Merkwürdig ist beispielsweise, wieviel Geduld und Geld Erwachsene in Kinder investieren. Martenstein las im Cercle-Cité-Auditorium vor: „Warum haben Leute Kinder? Ich kann es nicht begreifen. In den ersten Monaten schlafen die Kinder meistens, außer nachts. Im Wachzustand schreien sie und verrichten emsig ihre Notdurft. Dann kommt die Phase, in der sie Bücher aus den Regalen ziehen, Seiten aus den Büchern herausreißen und sich im Supermarkt schreiend auf den Boden werfen.“ Eine irgendwie besondere, vielleicht fatale, Liebe hält diese Beziehung am Laufen. Denn eine Partnerin, die beim Autofahren zwanzig Mal die gleiche CD hören will, „da würde man sagen, Schatzilein, tut mir leid, zwanzig Mal Julio Iglesias, das passt so nicht in meine Lebensplanung“.
Jérôme Jaminet, in blauem Sakko und exzentrisch-orangener Brille, wollte sichergehen, dass alle Martensteins Humor verstehen und fragte anschließend: „Wie ist diese Kolumne zu verstehen? Kinder sind zwar anstrengend, aber so ganz ohne ist auch blöd?“ Es sei eine tolle Sache, das sei klar, erwidert der Neu-Kreuzberger. Aber man setzte sich unter Druck, wenn man alles immer toll finden müsse. „Ich muss es toll finden, dass ich die Windel wechseln muss“, parodierte er eine gesellschaftliche Erwartungshaltung. „Nein, das findet man nicht toll.“ Man solle da realistisch bleiben. Jaminet seinerseits bekommt jedes Jahr etwa 100 neue Kinder. Die gingen aber zum Glück auch wieder. „Also, man nennt es Klassenwechsel“, erläuterte er. Eigene Kinder habe er nicht, seine Frau auch nicht. Zwei Männer diskutierten am Dienstagabend vor gefülltem Saal also über Vaterschaft, – ob sich Martenstein wirklich „nach der Rückkehr des guten alten Pimmelpatriarchats“ sehnt, wie die woz schrieb, ist zu bezweifeln.

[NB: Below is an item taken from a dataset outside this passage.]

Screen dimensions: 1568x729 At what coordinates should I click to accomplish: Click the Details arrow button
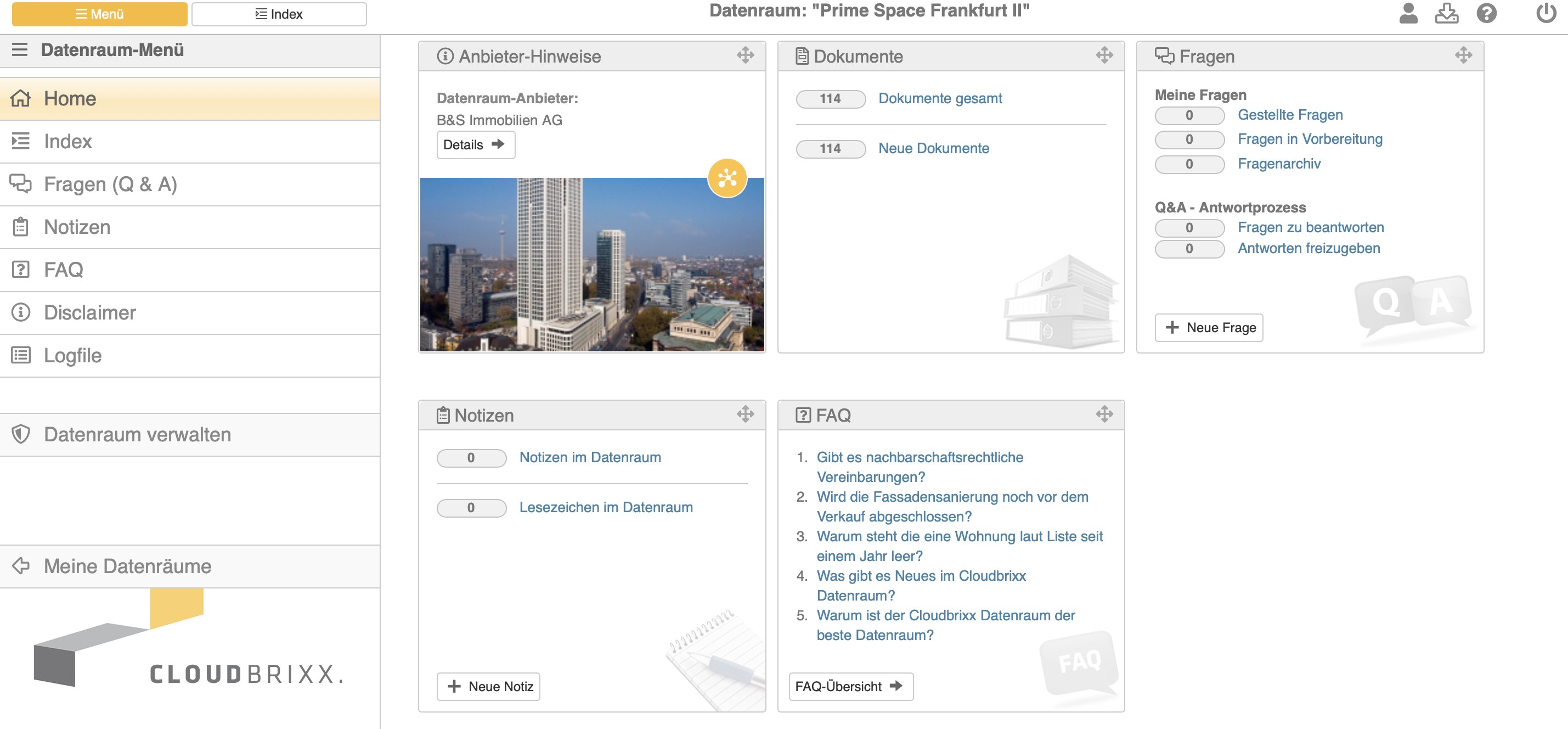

Ab wann ist man denn eigentlich ein alter weißer Mann, fragte Jérôme Jaminet sein literarisches Vorbild, wie er seinen Gesprächspartner zu Beginn des Abends nannte. Er ist vergangenen Dienstag 43 geworden und vermutete, „so langsam bin ich fällig“. Im Alter werde man zwar zum Zipperlein-Experten, aber das mit dem Schreiben gehe nicht mehr so schnell wie früher, versuchte ihn Harald Martenstein auf das Älterwerden einzustimmen. „Ich hab bei einer Lokalzeitung in Wiesbaden angefangen. Um über die Runden zu kommen, musste man am Tag fünf bis sechs Artikel schreiben. Das kommt mir heute irre vor, dass ich das geschafft habe, in so einem Großraumbüro zu sitzen und fünf Artikel am Tag zu schreiben, ohne wahnsinnig zu werden.“
Martenstein packte dann noch eine weitere Kolumne aus, in der er sich an Altersgebrechen abarbeitete und las: „Inzwischen habe ich gelernt, dass es auch sehr gut möglich ist, ohne Gehör an einer Gesprächsrunde teilzunehmen. Hauptsache, man macht einen zugewandten Eindruck. Hin und wieder nicke ich oder lächle wissend. Die Leute mögen das. Seit ich nichts mehr höre, gelte ich zum ersten Mal als ein Mensch, der gut zuhören kann.“ Graues Haar schüttelte sich vor Lachen, die überwiegend Ü-50 Köpfe fühlten sich gespiegelt.